Buying a Georgia home without getting professional inspections.
Strongly consider getting property, structural, roof, and pest control inspections before buying your new Georgia home. Many expensive home repairs aren't obvious, so it's best to know what you're buying before your closing! Otherwise, you could be in for some unpleasant surprises!
When a qualified Georgia home inspector makes recommendations that certain repairs be done, the seller is more likely to agree to them. Georgia home inspection reports are great negotiating tools!
However, have your inspector confirm that all repairs were done as promised before your home mortgage closing. Don't just asume that everything was repaired properly or as promised.
Waiting until the last minute to shop for Georgia homeowner's insurance.
You must purchase home insurance on your new Georgia home, so don't wait until the last minute to start shopping! As soon as your offer to purchase a new Atanta area home is accepted, start comparing rates for home insurance by contacting a qualified Georgia insurance agent.

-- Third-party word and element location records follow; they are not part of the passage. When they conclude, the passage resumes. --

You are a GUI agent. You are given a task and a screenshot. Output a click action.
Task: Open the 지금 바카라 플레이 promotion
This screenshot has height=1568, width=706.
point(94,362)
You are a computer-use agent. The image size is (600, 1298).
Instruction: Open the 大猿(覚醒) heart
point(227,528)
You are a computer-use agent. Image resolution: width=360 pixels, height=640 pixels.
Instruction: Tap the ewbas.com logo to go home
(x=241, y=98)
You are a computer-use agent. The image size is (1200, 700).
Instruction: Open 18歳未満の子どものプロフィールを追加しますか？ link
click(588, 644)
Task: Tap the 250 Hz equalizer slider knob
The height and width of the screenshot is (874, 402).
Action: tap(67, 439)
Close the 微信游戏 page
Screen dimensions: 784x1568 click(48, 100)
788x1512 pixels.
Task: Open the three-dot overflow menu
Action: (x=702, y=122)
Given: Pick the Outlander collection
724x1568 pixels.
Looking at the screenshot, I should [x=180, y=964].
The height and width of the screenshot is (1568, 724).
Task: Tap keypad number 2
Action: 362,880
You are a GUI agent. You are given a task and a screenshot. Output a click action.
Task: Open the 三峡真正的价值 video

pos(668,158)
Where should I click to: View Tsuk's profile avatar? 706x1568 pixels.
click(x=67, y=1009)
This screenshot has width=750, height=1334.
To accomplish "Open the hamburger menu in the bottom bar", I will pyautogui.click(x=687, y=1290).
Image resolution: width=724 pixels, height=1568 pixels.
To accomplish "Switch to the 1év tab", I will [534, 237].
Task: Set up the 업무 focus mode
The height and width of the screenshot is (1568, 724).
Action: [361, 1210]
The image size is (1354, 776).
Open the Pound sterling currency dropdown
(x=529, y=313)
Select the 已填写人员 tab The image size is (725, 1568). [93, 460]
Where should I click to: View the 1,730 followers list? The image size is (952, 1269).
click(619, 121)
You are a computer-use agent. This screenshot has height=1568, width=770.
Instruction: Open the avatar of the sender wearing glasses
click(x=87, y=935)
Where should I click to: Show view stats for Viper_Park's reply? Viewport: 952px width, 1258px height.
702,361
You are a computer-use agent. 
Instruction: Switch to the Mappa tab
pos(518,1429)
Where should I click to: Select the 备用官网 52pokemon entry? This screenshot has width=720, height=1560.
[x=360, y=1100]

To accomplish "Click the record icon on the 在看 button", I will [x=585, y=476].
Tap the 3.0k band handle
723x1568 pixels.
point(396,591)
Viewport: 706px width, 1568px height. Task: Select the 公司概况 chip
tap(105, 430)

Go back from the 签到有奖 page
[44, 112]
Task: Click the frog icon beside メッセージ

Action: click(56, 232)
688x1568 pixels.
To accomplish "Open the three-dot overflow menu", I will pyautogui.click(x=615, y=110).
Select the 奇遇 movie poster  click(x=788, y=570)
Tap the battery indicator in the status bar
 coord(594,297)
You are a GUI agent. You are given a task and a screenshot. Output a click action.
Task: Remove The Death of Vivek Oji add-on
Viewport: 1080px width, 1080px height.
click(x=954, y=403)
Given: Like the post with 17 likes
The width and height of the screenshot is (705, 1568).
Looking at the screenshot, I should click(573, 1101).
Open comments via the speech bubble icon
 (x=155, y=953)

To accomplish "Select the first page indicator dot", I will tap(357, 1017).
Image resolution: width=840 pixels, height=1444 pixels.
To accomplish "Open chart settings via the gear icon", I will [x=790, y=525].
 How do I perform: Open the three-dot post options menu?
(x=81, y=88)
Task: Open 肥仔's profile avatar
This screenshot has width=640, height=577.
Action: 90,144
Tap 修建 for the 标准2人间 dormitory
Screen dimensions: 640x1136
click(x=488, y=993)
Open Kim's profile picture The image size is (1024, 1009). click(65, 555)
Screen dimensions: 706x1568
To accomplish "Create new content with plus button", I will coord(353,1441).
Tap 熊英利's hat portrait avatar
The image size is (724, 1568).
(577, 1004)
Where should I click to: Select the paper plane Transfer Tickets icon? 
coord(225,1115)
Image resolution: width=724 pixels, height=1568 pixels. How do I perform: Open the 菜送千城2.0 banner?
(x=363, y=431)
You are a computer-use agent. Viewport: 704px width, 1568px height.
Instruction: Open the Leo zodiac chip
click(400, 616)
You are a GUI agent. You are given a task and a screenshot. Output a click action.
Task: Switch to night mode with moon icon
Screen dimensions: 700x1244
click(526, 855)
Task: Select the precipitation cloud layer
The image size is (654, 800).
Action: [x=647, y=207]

Not allowing for delays in your Georgia real estate tranactions.
Although all Georgia real estate transactions would ideally close on time, delays happen! Don't put yourself in a bind by asking your landlord to terminate your home or apartment lease the day your home purchase is scheduled to close. Schedule your lease termination a least a week after your scheduled closing. Although your Georgia real estate transaction will most likley close on time as scheduled, you'll have some leeway just in case of unavoidable delays.
Common Mistakes Georgia Homeowners Make When Refinancing a Home Mortgage
Refinancing a home mortgage with the existing home lender without shopping around.
Although many homeowners believe that it's easier to work with their existing home mortgage lender, this is a general misconception. Your existing home mortgage lender may not have the best Georgia mortgage rates and loan programs. In most cases, your current mortgage lender will require the same loan documentation as other home mortgage companies due to the fact that most Georgia home mortgage loans are sold on the secondary market and have to be approved independently. Even if you've made all your home mortgage payments on time, your existing lender will still have to qualify you by verifying your assets, credit scores, liablilities, etc. all over again.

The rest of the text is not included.